Stored data entries:
━━━

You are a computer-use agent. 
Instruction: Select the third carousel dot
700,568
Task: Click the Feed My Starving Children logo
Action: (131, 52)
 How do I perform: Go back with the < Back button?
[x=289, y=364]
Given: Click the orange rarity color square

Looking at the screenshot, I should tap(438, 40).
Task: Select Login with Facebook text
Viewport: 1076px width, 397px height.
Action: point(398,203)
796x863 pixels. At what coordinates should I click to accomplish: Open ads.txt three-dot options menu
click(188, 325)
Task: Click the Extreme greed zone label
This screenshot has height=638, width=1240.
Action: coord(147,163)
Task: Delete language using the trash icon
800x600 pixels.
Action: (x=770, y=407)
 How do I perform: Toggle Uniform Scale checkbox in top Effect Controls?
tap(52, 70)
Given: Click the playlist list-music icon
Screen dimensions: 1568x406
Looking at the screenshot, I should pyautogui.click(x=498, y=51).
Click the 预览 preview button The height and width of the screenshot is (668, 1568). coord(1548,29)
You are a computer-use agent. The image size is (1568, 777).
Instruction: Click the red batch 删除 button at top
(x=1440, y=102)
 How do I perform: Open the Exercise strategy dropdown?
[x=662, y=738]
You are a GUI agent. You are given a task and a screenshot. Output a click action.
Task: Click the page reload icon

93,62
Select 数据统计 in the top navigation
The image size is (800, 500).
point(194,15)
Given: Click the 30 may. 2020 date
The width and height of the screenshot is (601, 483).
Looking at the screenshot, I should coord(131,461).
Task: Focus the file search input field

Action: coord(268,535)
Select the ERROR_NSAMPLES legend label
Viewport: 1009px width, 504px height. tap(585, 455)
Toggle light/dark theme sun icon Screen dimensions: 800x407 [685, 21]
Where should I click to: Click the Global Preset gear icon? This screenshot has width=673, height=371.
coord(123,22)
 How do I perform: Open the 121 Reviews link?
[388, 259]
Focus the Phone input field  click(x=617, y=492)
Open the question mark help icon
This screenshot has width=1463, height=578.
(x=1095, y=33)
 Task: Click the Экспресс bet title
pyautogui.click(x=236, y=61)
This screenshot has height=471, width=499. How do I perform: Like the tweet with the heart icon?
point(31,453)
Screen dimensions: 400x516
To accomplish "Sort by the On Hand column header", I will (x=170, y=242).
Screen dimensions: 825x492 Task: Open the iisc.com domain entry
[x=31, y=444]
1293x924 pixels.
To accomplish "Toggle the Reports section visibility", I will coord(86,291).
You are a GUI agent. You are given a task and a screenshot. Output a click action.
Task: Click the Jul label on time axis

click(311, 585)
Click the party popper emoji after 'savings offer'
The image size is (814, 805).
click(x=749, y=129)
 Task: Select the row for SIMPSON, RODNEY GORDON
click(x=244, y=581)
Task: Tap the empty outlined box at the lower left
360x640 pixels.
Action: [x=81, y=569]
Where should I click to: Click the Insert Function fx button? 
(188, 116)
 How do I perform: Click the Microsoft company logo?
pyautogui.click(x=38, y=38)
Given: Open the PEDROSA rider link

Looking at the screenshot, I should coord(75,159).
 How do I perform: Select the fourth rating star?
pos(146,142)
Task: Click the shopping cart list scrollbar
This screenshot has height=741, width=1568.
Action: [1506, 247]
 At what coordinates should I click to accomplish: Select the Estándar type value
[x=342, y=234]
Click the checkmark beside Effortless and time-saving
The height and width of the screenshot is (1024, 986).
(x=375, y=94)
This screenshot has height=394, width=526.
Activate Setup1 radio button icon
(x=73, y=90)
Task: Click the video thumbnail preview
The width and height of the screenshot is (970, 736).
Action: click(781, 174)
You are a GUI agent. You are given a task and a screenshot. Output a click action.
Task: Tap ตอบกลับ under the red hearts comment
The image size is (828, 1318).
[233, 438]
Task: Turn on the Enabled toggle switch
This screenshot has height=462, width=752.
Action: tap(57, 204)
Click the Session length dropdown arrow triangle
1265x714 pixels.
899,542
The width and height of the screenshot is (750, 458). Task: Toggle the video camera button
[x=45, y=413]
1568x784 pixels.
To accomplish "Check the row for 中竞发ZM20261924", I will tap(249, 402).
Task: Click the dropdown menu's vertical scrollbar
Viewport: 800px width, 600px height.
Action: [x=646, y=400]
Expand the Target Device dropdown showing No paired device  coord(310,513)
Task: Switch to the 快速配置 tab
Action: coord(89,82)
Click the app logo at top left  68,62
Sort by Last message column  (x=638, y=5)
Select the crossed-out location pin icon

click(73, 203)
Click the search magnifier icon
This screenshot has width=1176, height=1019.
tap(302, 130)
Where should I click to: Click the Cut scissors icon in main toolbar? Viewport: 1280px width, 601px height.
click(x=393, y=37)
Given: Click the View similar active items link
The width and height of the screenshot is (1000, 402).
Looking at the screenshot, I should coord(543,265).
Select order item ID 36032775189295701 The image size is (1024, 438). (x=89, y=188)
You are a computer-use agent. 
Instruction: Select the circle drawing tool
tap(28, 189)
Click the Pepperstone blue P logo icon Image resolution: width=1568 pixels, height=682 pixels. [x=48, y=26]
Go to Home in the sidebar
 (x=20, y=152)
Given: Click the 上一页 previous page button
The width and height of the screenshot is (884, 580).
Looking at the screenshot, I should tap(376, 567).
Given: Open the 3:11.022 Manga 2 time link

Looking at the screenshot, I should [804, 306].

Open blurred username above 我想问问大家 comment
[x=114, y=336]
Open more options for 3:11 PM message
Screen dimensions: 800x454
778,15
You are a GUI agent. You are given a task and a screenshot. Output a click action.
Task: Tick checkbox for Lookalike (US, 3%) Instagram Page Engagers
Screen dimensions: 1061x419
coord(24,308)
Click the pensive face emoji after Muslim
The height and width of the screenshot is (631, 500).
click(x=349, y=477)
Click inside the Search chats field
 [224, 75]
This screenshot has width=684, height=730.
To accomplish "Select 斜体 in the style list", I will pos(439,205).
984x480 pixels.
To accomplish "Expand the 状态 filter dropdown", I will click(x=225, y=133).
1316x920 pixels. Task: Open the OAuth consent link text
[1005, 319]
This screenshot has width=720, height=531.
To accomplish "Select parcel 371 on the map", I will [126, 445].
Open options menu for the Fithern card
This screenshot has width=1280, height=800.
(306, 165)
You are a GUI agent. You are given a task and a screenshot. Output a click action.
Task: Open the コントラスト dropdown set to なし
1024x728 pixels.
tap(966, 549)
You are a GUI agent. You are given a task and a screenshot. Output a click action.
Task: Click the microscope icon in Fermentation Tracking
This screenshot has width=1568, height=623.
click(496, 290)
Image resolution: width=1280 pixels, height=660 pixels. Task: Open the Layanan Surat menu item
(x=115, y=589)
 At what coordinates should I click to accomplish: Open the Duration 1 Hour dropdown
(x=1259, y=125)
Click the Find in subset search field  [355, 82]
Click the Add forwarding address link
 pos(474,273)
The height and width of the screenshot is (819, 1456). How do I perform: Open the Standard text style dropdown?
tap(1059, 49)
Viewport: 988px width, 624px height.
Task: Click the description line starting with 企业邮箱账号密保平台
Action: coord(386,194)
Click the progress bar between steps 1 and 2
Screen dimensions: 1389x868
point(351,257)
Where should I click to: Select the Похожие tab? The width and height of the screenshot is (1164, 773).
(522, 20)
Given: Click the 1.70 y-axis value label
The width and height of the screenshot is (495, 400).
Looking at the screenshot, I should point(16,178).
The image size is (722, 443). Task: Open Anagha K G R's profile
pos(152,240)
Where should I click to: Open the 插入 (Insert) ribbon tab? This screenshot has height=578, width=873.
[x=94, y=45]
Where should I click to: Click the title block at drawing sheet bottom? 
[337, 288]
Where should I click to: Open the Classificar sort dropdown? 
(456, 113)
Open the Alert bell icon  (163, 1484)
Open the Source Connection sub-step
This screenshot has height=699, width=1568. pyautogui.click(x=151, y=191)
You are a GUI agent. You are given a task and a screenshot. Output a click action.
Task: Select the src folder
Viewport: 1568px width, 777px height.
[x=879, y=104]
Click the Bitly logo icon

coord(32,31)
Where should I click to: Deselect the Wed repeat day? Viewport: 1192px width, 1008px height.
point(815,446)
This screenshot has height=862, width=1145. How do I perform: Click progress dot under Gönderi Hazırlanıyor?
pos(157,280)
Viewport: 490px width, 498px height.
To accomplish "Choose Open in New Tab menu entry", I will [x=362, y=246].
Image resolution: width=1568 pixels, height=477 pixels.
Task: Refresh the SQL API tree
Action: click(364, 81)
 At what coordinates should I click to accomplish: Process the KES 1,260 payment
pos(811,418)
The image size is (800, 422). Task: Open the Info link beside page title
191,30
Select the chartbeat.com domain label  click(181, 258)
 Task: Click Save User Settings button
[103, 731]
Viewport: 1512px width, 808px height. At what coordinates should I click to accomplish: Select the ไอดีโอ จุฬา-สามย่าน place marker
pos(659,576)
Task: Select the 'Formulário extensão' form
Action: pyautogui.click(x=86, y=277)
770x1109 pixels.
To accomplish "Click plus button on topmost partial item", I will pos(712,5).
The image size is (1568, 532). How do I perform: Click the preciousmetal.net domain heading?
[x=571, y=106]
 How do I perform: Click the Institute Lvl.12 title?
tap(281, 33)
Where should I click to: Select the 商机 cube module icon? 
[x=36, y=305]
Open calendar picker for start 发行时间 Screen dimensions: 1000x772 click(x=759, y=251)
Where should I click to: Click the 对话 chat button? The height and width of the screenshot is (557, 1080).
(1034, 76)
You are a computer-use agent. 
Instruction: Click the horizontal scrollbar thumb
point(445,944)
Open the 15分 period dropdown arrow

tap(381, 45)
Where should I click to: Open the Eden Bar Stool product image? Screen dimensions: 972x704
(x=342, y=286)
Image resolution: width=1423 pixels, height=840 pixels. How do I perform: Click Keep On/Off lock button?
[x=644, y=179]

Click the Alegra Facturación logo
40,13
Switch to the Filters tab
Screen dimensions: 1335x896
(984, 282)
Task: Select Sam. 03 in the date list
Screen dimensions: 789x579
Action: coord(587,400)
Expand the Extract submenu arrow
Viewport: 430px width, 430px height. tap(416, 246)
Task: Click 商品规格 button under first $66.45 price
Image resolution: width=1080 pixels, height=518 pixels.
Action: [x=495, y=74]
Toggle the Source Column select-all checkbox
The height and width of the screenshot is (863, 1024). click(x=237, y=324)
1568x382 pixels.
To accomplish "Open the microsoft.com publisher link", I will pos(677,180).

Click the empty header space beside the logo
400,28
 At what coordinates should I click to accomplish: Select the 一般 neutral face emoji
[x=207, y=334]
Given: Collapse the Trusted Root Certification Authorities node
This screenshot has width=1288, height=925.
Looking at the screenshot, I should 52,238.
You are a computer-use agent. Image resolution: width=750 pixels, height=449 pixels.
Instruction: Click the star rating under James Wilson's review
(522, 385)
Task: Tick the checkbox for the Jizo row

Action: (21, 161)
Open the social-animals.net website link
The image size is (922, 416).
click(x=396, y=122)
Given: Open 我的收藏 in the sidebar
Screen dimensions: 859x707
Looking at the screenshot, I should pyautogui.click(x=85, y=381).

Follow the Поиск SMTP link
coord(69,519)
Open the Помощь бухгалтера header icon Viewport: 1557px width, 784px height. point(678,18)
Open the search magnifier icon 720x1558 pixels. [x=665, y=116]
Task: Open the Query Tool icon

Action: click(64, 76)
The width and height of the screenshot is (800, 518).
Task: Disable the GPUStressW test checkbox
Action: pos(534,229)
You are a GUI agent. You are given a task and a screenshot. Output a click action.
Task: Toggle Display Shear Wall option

━━━

- Task instructions: Each line that holds the string "magnifier" is to be copied from the entries above.

- Written response:
Click the search magnifier icon
Open the search magnifier icon 720x1558 pixels. [x=665, y=116]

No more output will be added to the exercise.